Record extracts:
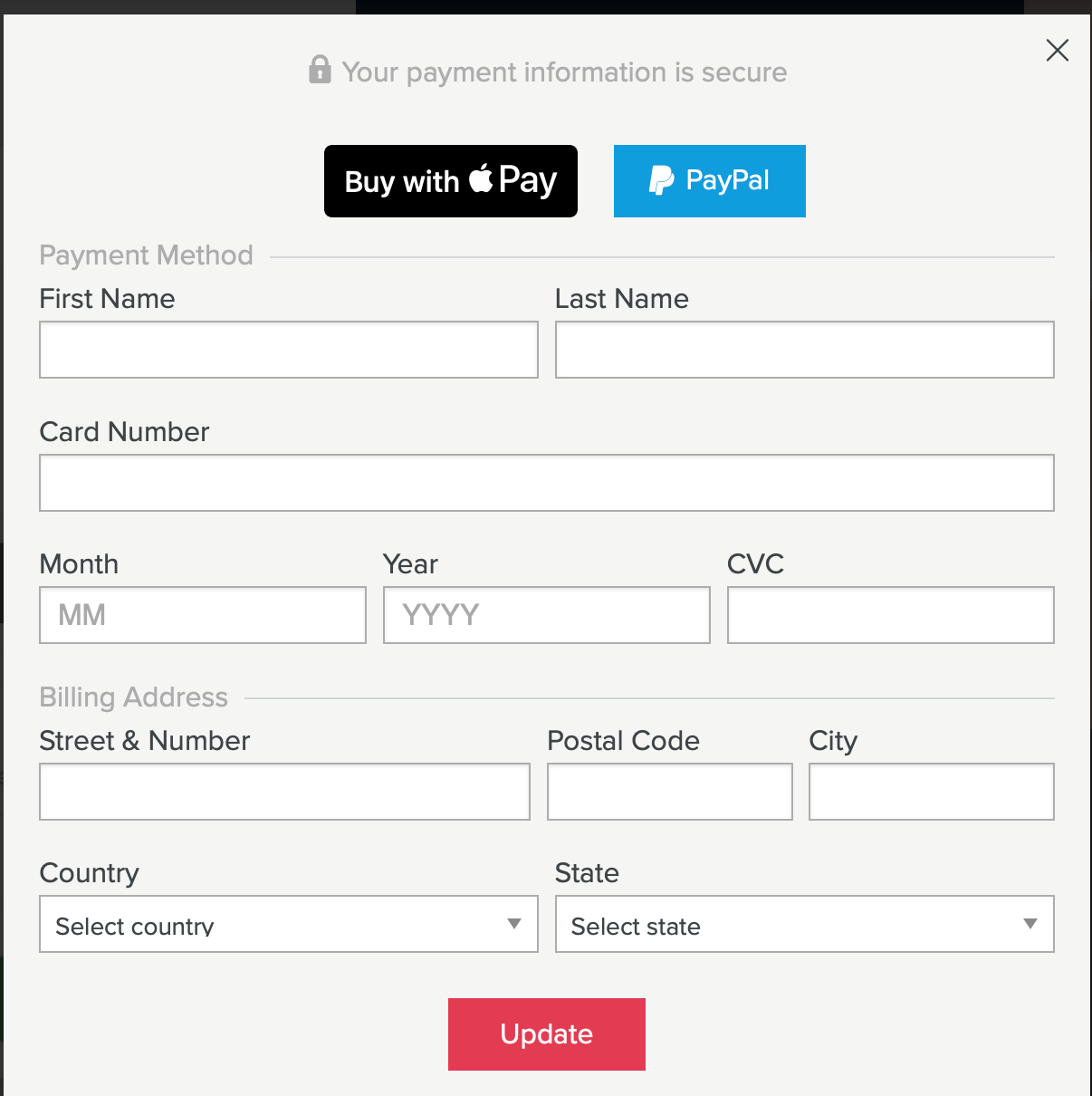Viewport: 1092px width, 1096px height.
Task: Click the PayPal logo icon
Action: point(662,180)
---
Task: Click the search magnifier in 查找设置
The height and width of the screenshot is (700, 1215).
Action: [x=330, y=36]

Work to be completed: Copy everything from the line containing "Task: Click the search magnifier in 查找设置" down to the line containing "Action: [x=330, y=36]", requests included, and multiply each coordinate in the answers by 0.5, rounding to whole numbers with halves going up. Return only those lines.

Solution for this task:
Task: Click the search magnifier in 查找设置
The height and width of the screenshot is (700, 1215).
Action: [x=165, y=18]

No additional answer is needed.